The 1944 Cork Senior Hurling Championship was the 56th staging of the Cork Senior Hurling Championship since its establishment by the Cork County Board in 1887. The draw for the opening round fixtures took place at the Cork Convention on 30 January 1944. The championship began on 30 April 1944 and ended on 22 October 1944.

St. Finbarr's were the defending champions.

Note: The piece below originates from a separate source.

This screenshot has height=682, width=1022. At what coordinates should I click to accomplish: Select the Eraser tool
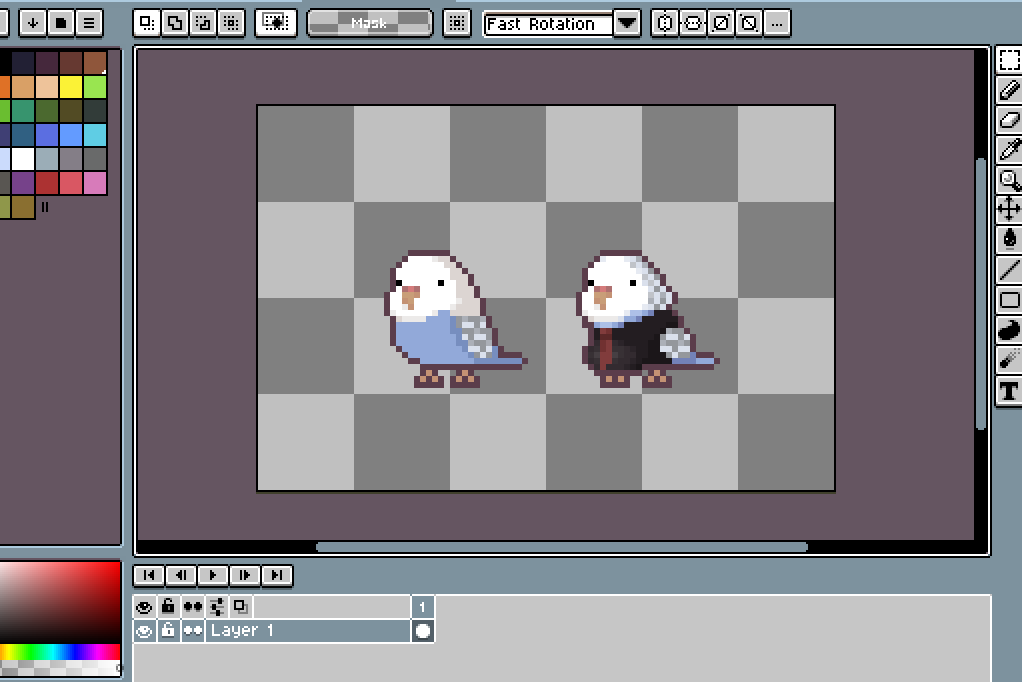click(x=1009, y=120)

On 22 October 1944, Glen Rovers won the championship following a 5–7 to 3–3 defeat of St. Finbarr's in the final. This was their 9th championship title overall and their first in three championship seasons.

==Results==
===First round===

30 April 1944
Sarsfields 4-06 - 2-03 University College Cork
7 May 1944
Muskerry 1-02 - 3-07 Glen Rovers
  Muskerry: D O'Donoghue 1-0, C Moynihan 0-1, J Leahy 0-1.
  Glen Rovers: D Leahy 1-2, J Lynam 1-0, D O'Donovan 1-0, P O'Leary 0-3, C Ring 0-2.
14 May 1944
Ballincollig 6-03 - 4-01 Carrigdhoun
28 May 1944
Carbery 2-03 - 7-05 Carrigtwohill
28 May 1944
Army 3-03 - 2-07 St. Finbarr's
- Blackrock received a bye in this round.

===Second round===

21 May 1944
Blackrock 2-03 - 1-07 Sarsfields
20 August 1944
Glen Rovers 8-07 - 3-05 Ballincollig
  Glen Rovers: C Tobin 4-1, J Buckley 2-0, D Leahy 2-0, C Ring 0-2, J Kelly 0-2, J Murphy 0-1.
  Ballincollig: D McCarthy 1-1, P Healy 1-0, V Lynch 1-0, M Kavanagh 0-2, M O'Connor 0-1, D Lynch 0-1.
- Carrigtwohill and St. Finbarr's received byes in this round.

===Semi-finals===

17 September 1944
St. Finbarr's 3-09 - 3-09 Carrigtwohill
24 September 1944
Glen Rovers 5-08 - 1-04 Sarsfields
  Glen Rovers: C Tobin 2-1, C Ring 0-5, Twomey 1-0, D Leahy 1-0, J Lynam 0-2.
  Sarsfields: A Lotty 1-1, M Brennan 0-1, Bowman 0-1, Barry 0-1.
8 October 1944
St. Finbarr's 4-06 - 0-02 Carrigtwohill

===Final===

22 October 1944
Glen Rovers 5-07 - 3-03 St. Finbarr's
  Glen Rovers: D Leahy 1-0; C Tobin 1-1; J Buckley 1-0; J Lynam 1-0; C Ring 0-5; D Twomey 0-1; 1-0 scored by a defender.
  St. Finbarr's: P O'Flaherty 1-0; J O'Sullivan 1-0; D McCarthy 0-1; T O'Sullivan 1-0; T Mulcahy 0-1; S Condon 0-1.